=== JOB ===
Rewrite the material from the line with "How do I perform: Click the Importar icon?" through the end of the material, changing "Completed column heading" to "Completed column header" and leaving everything else untouched. Return only those lines.

=== MATERIAL FOR THIS TASK ===
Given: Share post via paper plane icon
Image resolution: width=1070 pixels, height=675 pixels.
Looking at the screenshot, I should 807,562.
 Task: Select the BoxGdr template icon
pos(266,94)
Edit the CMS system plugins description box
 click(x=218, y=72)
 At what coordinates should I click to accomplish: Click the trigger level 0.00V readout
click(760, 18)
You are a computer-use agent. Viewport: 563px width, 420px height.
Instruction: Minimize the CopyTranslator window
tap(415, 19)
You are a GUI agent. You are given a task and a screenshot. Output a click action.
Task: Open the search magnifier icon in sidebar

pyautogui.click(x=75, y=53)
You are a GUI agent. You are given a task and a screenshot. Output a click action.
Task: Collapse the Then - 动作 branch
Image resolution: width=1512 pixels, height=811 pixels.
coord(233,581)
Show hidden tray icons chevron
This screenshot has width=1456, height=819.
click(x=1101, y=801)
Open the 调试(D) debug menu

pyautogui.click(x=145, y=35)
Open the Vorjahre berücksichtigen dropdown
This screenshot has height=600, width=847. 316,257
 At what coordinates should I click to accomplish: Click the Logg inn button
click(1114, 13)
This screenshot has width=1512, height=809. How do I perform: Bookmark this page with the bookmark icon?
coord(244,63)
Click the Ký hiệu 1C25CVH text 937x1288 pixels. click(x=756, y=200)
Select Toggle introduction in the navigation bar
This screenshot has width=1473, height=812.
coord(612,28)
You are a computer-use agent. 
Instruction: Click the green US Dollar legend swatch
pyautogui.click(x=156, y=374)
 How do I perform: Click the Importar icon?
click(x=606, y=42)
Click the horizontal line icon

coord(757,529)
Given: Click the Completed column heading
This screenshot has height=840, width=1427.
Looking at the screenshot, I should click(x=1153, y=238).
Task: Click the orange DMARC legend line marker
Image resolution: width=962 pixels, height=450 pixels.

=== OUTPUT OF THE EXERCISE ===
 How do I perform: Click the Importar icon?
click(x=606, y=42)
Click the horizontal line icon

coord(757,529)
Given: Click the Completed column header
This screenshot has height=840, width=1427.
Looking at the screenshot, I should click(x=1153, y=238).
Task: Click the orange DMARC legend line marker
Image resolution: width=962 pixels, height=450 pixels.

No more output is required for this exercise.